SEIU 521 union conducts the second strike from their rolling strike at the Cupertino Library on October 19. Photo by Holly Okamura // Used with permission

“It affects people but there’s also this thing called an essential workers list,” Okamura said. “So the county can pick some people that have to show up to work. So [they will] cross the picket line. I’m sure there’s doctors and nurses, people who have to go to work because people’s lives matter. We let them go through the picket line. We are not heartless monsters.”

Okamura also explains how the qualities of a rolling strike as opposed to a traditional strike would help mitigate negative effects on community members who may require the services provided by the workers. 

“The type of striking we’re doing is a rolling strike,” Okamura said. “That means we all take turns striking, so then the services are effective. Because, one day, the library is all shut down. You can’t get books. [Then] one day the nurses strike. I think if we were to shut down everything, it might have been more impactful, but that wasn’t my decision to make.”

While Okamura may not completely agree with the union’s execution of the strikes, she still believes that unions are essential for workers rights. Communication between employer and employee becomes rocky when corporations have their bottom line as their priority while workers are trying to earn a living wage.

 

Amazon on Unions

However, large corporations like Amazon disagree with workers like Okamura, and strongly resist the formation of unions, according to Amazon spokesperson Rachael Lighty. In an interview regarding the Amazon strikes held at a Minneapolis fulfillment center on Prime Day with CNBC, Lighty argues that the lack of participation in the protest held on Prime day only proves the lack of need for unionization among Amazon employees.

“The people who participated in today’s event are mainly outside organizers who are uninformed about what it’s really like to work [in] an Amazon fulfillment center,” Lighty said. “With only 15 employees who participated from this site, that tells me that our employees truly do believe that they are working in a safe and innovative workplace.”

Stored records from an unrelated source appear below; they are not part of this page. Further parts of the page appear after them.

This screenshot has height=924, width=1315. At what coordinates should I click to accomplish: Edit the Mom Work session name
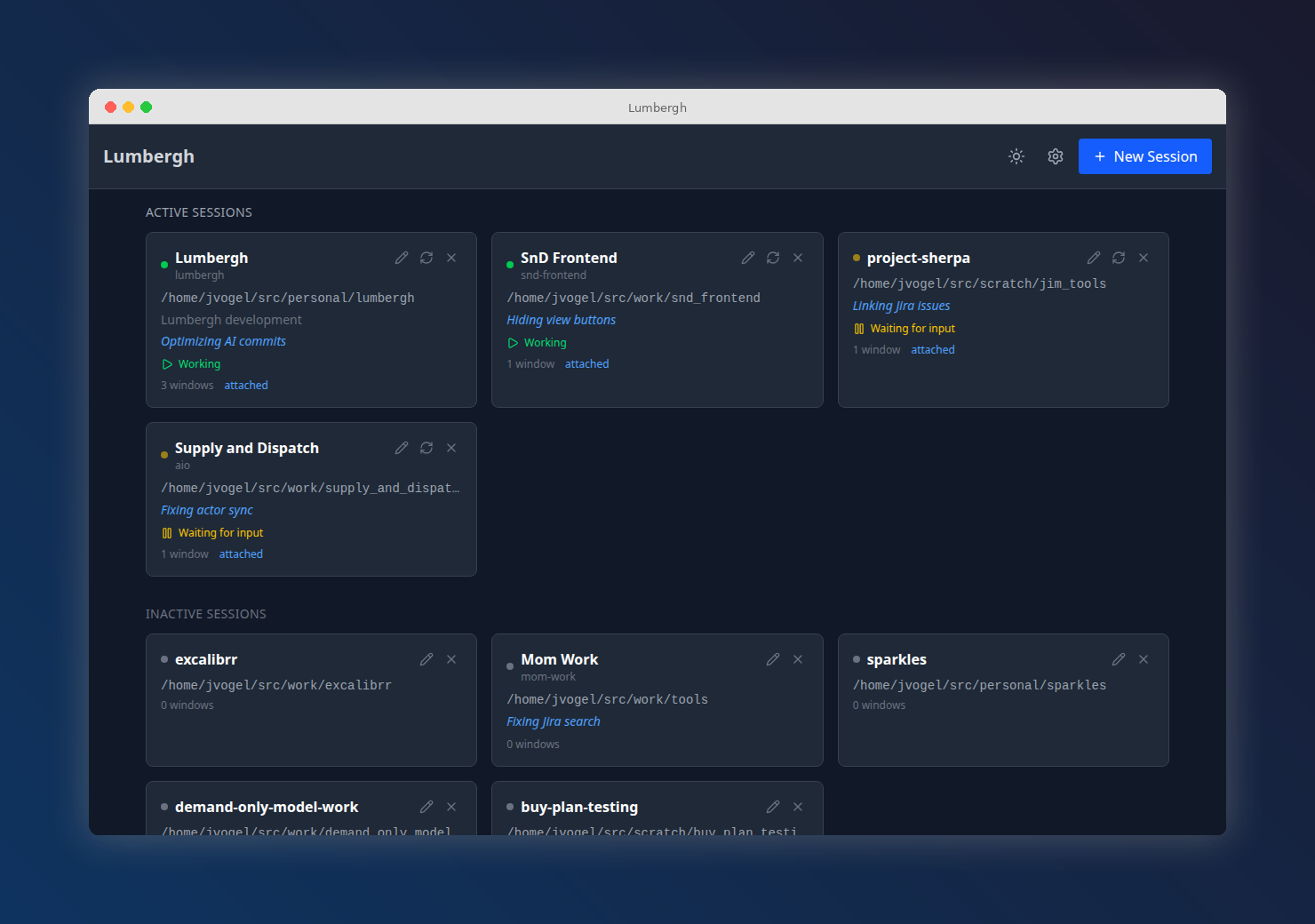tap(772, 658)
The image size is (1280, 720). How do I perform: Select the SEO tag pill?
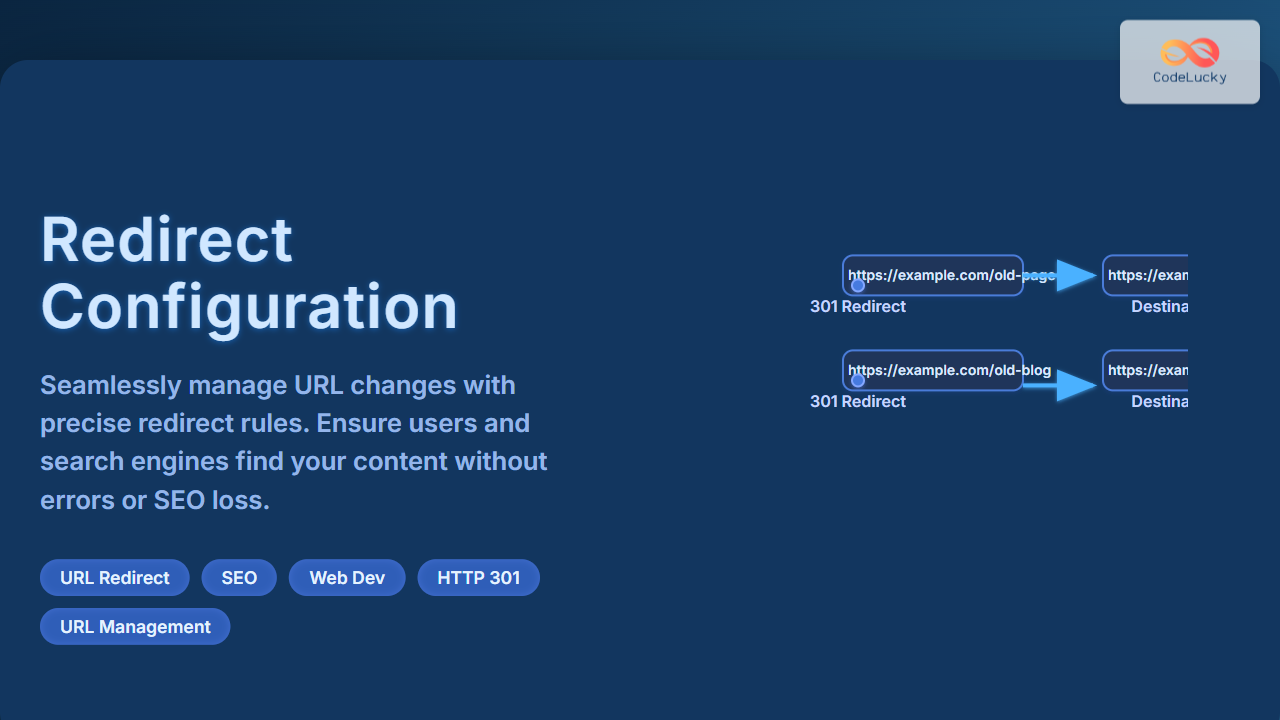tap(239, 578)
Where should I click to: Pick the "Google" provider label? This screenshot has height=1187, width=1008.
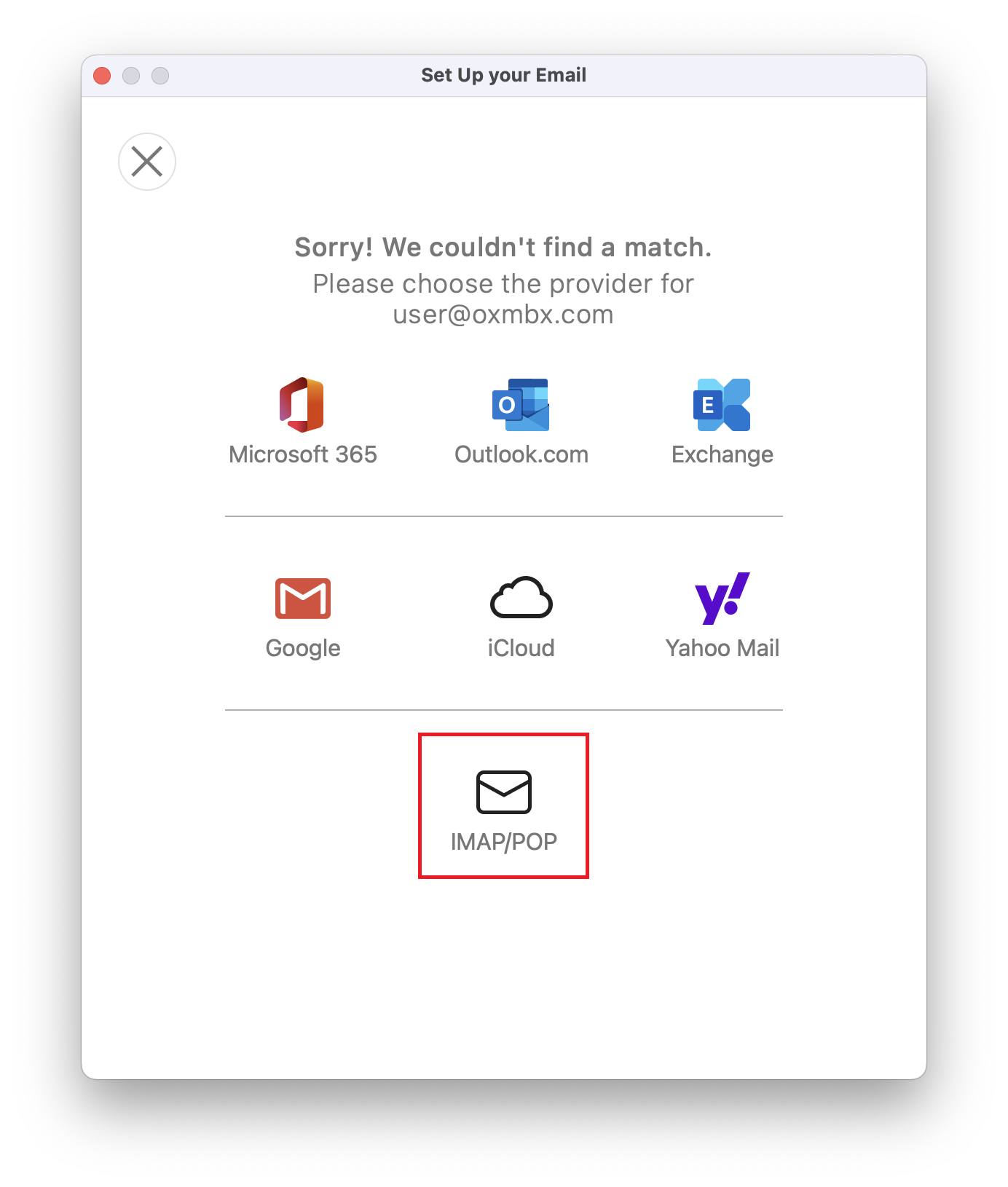click(303, 648)
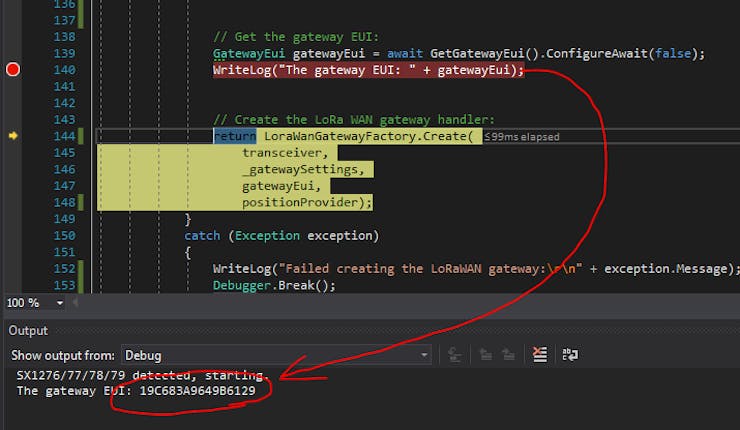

Lighty also maintains that unions and workers who advocate for the formation of unions are asking for solutions to problems that don’t exist, which she believes further takes away from the need for unions.

“We’re already offering what unions are asking, which is industry leading pay, great benefits and a safe and innovative workplace,” Lighty said.

While the debate over the rights of workers continues for both local district employees and multinational corporation workers, Lighty assures employees that their right to protest will not be impeded.

“Amazon respects the rights of our employees and we have a zero tolerance policy on retaliation for employees raising their concerns,” Lighty said.

Okamura also believes in a good connection between employers and their employees, but she still supports the formation of unions as a response to what she sees as poor working conditions. 

“When a boss is directly connected with the workers, that’s great,” Okamura said. “But nowadays we have terms like stakeholders and people that are vested in the money and they don’t care about coworkers —I think it’s more essential for unions to organize.”